Q I have a teenage boy who almost lives off instant noodles. How bad are they for him? I’m wondering what I can give him instead that he will eat and doesn’t cost too much.
A Instant noodles are incredibly cheap and very popular with teenagers, that’s for sure, but you are right in that they aren’t a great everyday choice.
Most instant noodles have been deep fried which is what makes them cook ‘instantly’, and the types of oil they use are often high in saturated fat.

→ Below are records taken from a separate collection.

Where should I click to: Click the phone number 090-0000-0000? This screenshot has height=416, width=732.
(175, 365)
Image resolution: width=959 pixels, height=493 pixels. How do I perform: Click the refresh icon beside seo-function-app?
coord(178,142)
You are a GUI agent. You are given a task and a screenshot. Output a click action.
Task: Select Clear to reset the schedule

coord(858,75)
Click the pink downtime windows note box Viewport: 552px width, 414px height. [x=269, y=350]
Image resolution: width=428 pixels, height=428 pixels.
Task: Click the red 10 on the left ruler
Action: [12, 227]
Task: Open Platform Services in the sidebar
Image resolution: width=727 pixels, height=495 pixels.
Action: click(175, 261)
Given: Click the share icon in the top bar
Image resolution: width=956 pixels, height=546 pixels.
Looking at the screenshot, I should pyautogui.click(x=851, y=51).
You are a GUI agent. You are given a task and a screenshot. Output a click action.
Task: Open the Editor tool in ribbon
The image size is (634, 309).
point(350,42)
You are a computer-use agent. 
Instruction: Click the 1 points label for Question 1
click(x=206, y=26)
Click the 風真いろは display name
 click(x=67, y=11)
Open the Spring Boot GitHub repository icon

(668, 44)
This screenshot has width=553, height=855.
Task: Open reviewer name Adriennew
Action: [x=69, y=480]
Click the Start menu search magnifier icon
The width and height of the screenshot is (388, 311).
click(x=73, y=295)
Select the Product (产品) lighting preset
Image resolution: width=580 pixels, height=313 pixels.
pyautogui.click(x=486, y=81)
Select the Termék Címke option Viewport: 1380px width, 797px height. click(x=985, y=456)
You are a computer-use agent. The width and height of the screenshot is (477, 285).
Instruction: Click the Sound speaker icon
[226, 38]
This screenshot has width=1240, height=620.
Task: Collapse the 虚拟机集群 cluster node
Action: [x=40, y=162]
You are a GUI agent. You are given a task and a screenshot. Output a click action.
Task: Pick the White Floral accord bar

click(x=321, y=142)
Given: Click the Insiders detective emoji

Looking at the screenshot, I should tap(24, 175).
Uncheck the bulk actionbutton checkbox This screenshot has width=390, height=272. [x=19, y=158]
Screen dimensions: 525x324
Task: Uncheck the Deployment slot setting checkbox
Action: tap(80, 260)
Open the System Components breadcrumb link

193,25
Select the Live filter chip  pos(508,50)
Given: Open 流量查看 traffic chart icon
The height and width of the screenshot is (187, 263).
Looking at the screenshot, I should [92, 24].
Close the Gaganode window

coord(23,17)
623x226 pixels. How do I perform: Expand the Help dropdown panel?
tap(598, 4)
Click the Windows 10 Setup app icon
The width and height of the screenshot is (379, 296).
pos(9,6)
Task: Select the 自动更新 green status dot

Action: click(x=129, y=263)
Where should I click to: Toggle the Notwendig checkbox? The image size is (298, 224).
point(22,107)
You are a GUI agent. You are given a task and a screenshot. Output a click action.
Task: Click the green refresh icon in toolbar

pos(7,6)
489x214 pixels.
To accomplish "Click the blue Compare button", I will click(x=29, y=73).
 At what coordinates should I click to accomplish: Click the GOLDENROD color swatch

Instant noodles are also low in fibre and protein, meaning they aren’t that filling, plus, they are high in sodium. As an example, at the higher end of sodium levels are Trident Hot and spicy noodles with 2900mg sodium per serve (nearly 1.5 times as much as we are okay to have in a whole day) and many other examples are 2000mg or more per serve. If you check the back of the packet of what your son eats, you might get a nasty surprise.
The good news is there are some great, healthier options he can make for himself that are also very afforable and ready in under five minutes.
Cook and drain small pasta shapes or spaghetti and then mix with flavoured canned tuna or salmon (check the sodium content of that too — you can find our guide to canned fish here). If he is up for it, add a handful of frozen peas, corn or mixed veges when cooking the pasta, or add a few chopped tomatoes at the end. The great thing about this is, he can make enough for a few meals or snacks at a time.
Use the soft style hokkien or udon noodles instead of the deep-fried instant noodles. They just need boiling water poured over them to cook for a minute or so. Mix through tuna, chopped cooked chicken or cooked egg and, if possible, some fresh or frozen veges.
Other options for healthy quick snacks what teenagers often seem to like include omelettes or scrambled eggs or beans (ideally with reduced salt) on wholegrain toast, or maybe try a smoothie with banana, berries, milk and yoghurt (and if you can get a handful of spinach in there all the better).